Korenlei, Ghent, Belgium
Inspired by a building on the Korenlei in Ghent, Piet Van embarked on a unique art project centered around the theme of birds, enhanced by accompanying sounds. Painting large canvases, he positioned them within the building's expansive windows, allowing passersby to catch glimpses of the vibrant artworks while immersing themselves in the accompanying auditory experience.
Building upon this concept, Piet Van envisioned creating tapestries for a monastery, envisioning a grand space adorned with four distinct carpets. The initial idea revolved around a tapestry depicting a hundred stuffed birds, symbolizing their attempts to escape from the darkness represented by black pitch. Among these birds, the focal point would be an eight-foot swan. Each bird or section would contain a sensor that would emit sounds from Alfred Hitchcock's movie 'The Birds' when triggered by someone passing by. This interplay between visual and auditory elements aimed to create a dynamic and immersive experience for remote spectators, as the sounds seemingly traveled alongside them.

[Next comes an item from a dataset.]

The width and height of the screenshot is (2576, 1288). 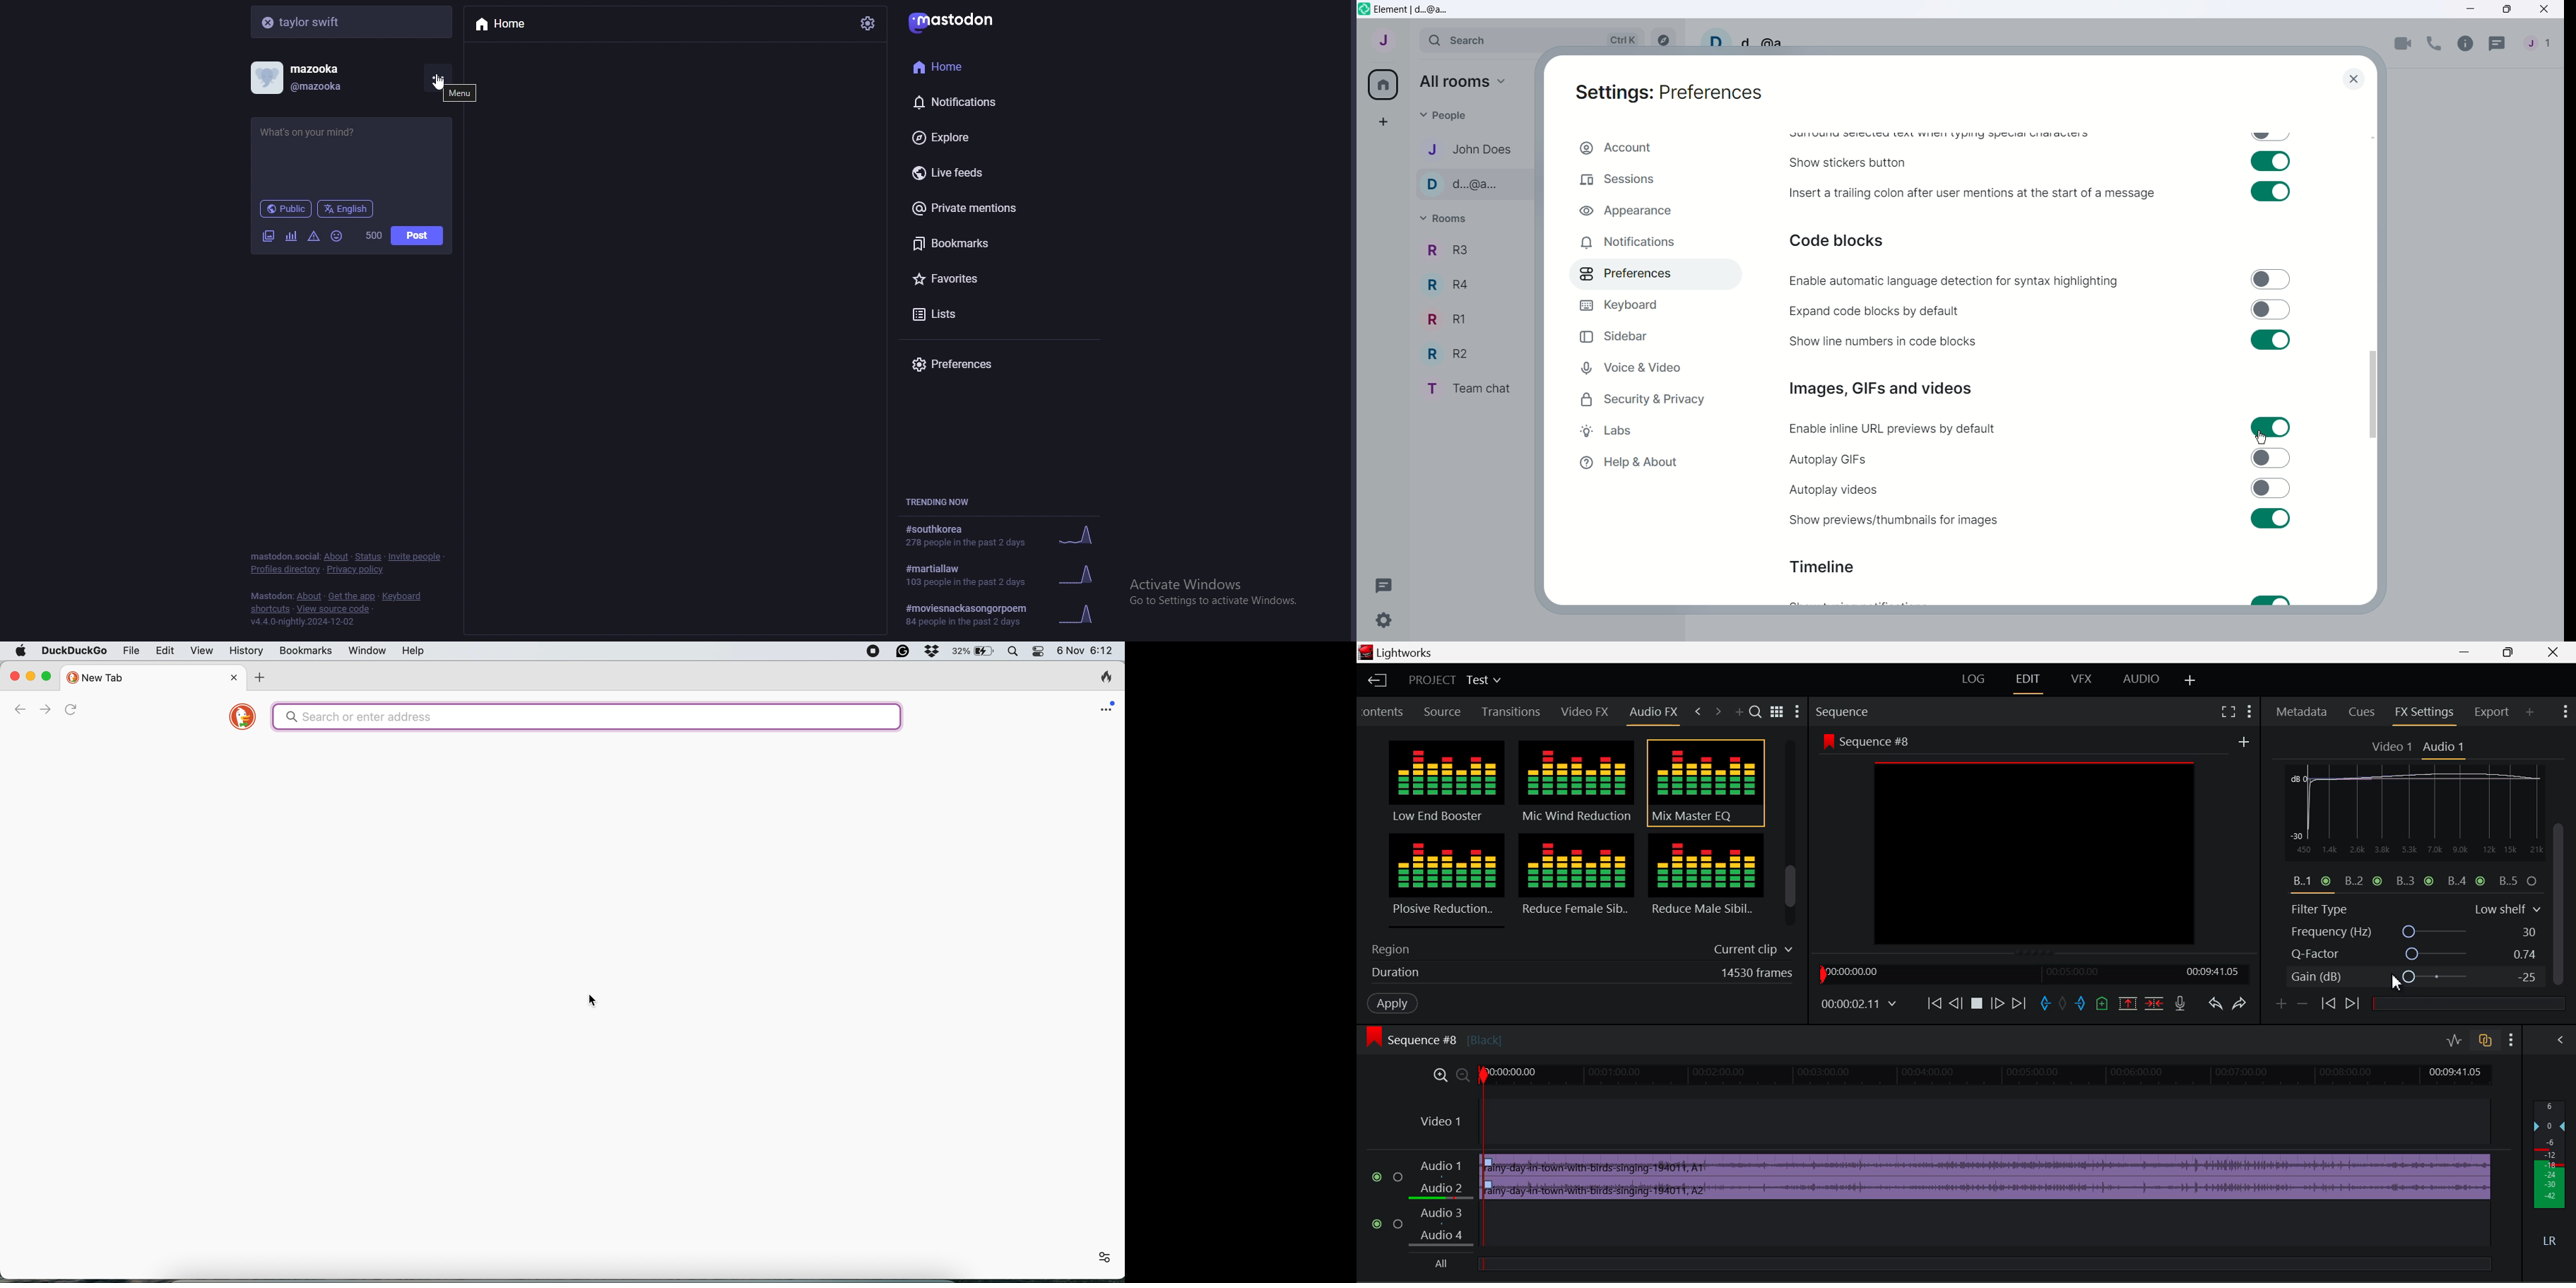 I want to click on Audio FX , so click(x=1654, y=712).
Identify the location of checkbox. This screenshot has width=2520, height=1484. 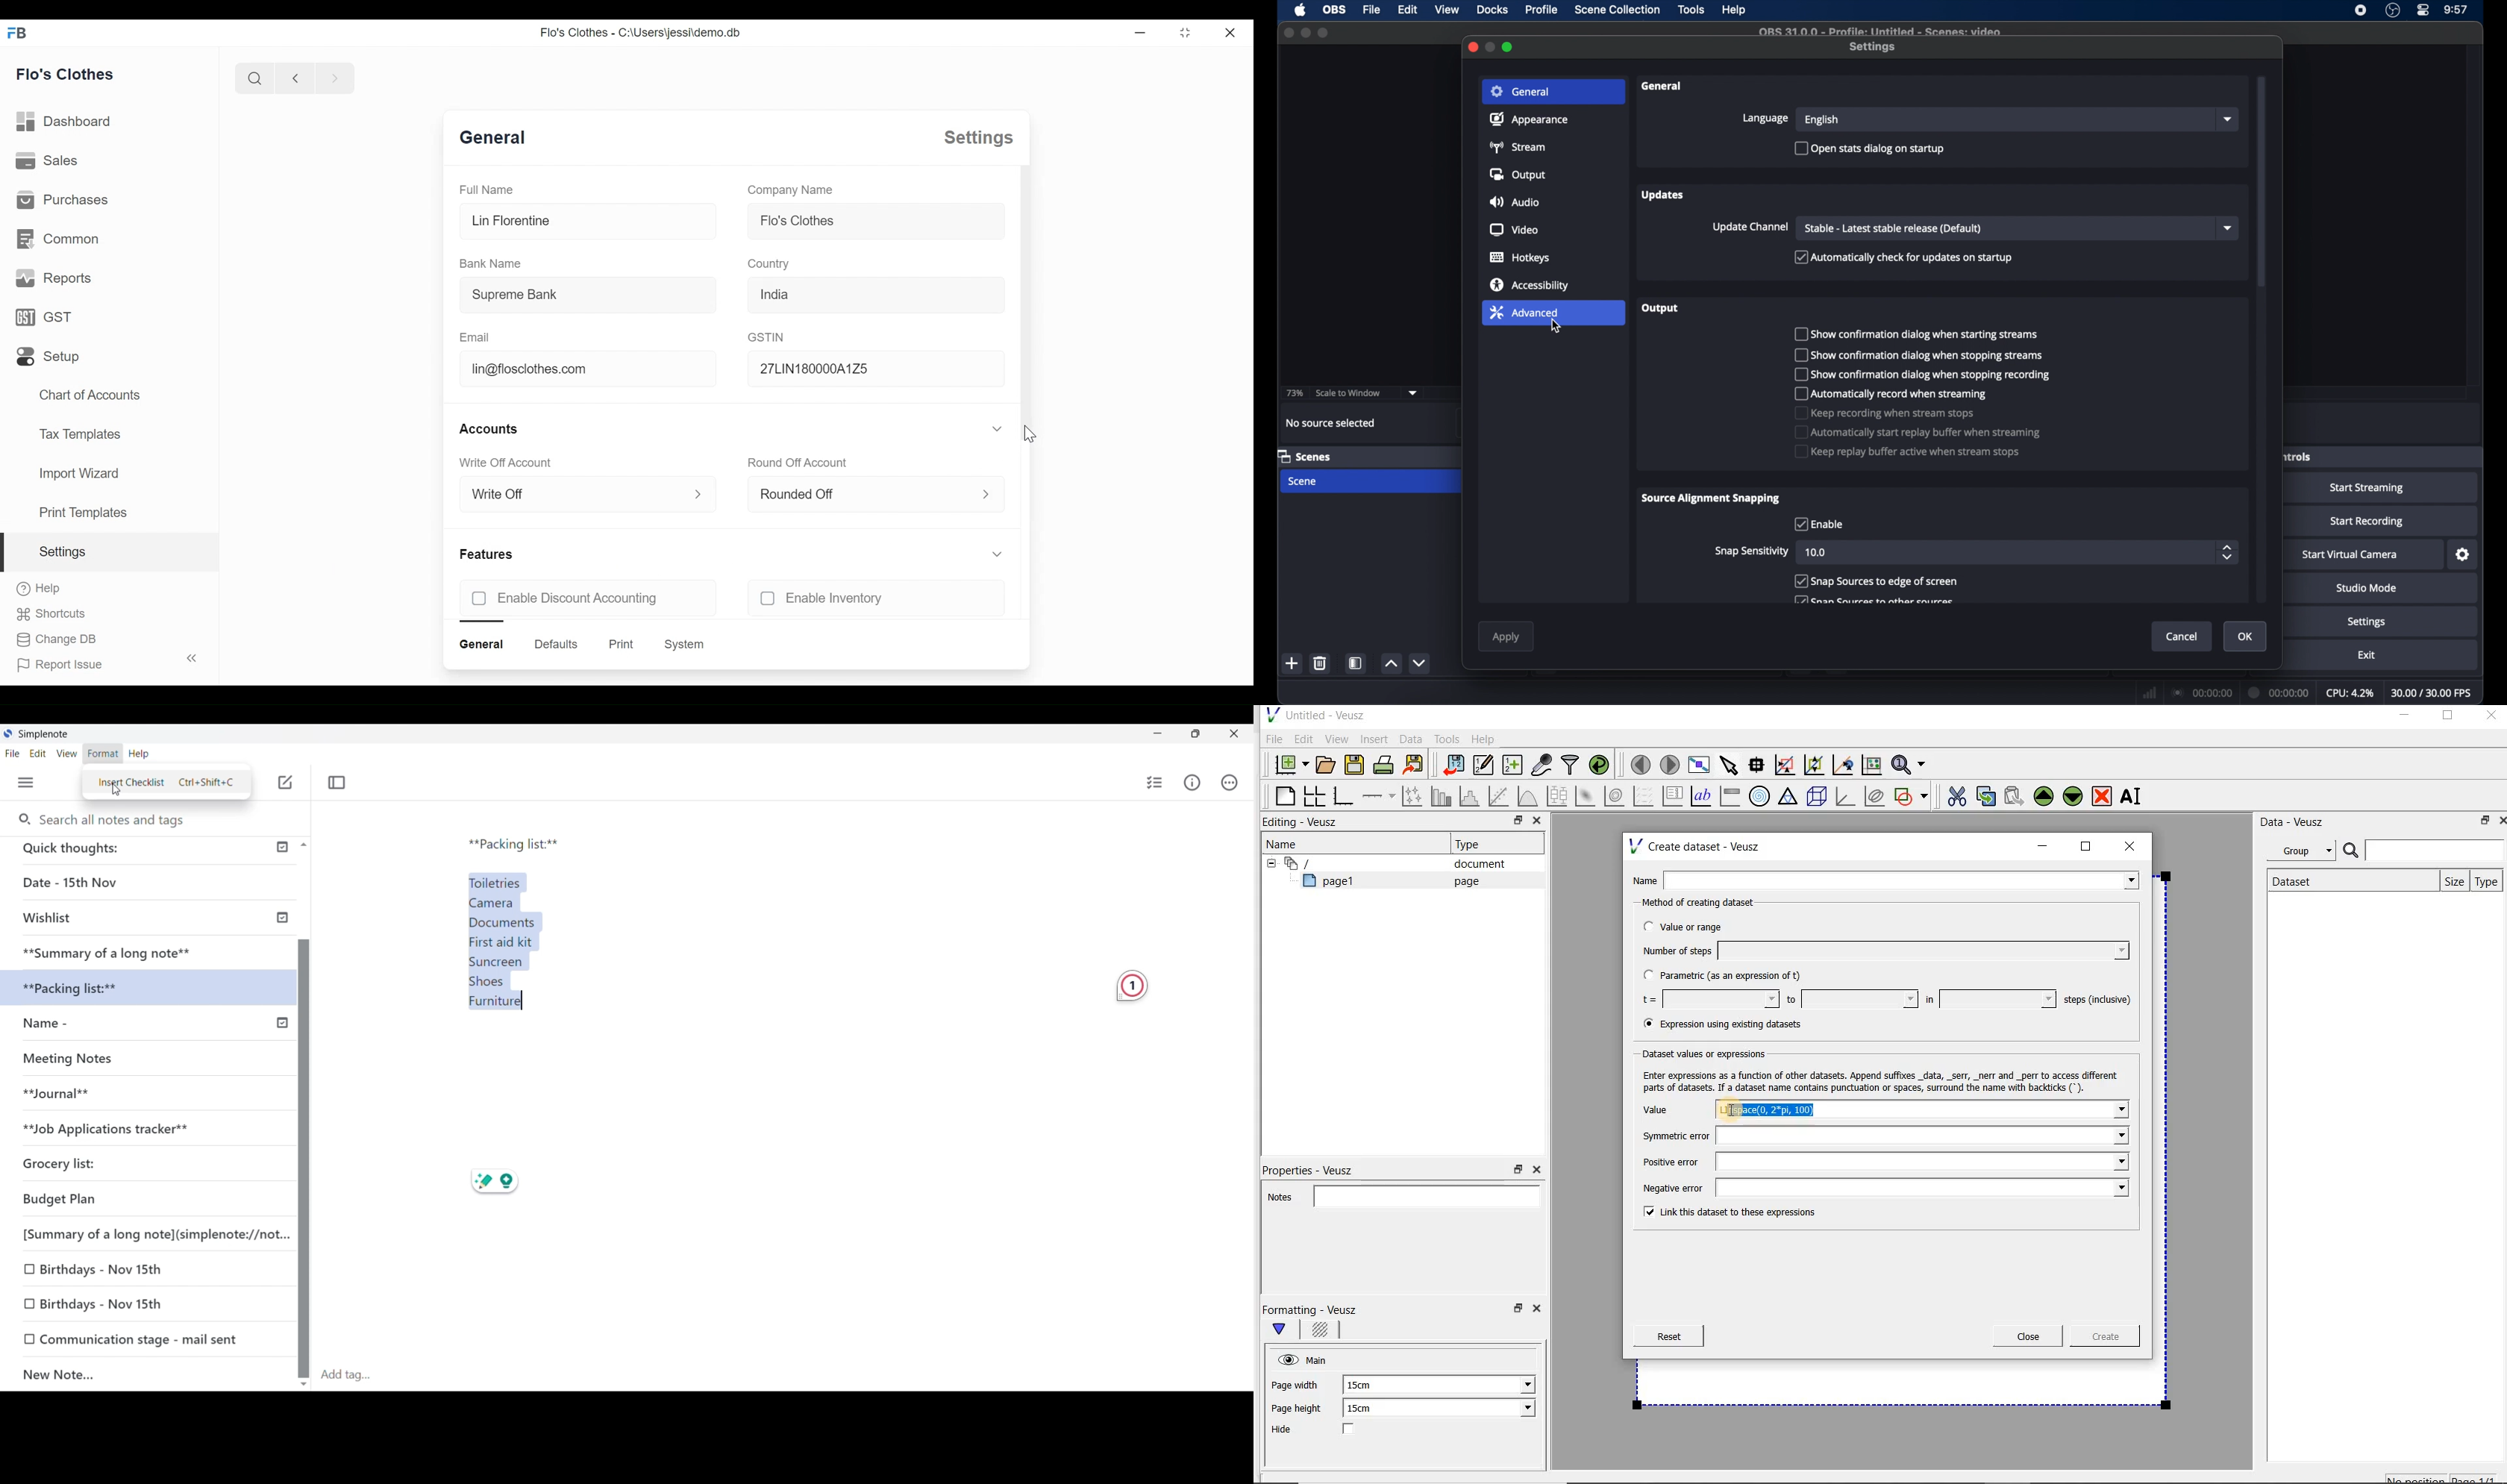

Additionally, Piet Van had conceived plans for a fish carpet, with tons of fish scattered atop real crushed ice. His exploration of sustainability in preserving real fish ultimately led him to develop his patented invention for tanning fish leather.
Although circumstances prevented the realization of the tapestry project, the pencil drawings and sculptures created during this period serve as valuable study works, reflecting the artist's preparation and exploration for a potential future project. These works offer glimpses into Piet Van's creative process and the imaginative possibilities he envisioned for his art.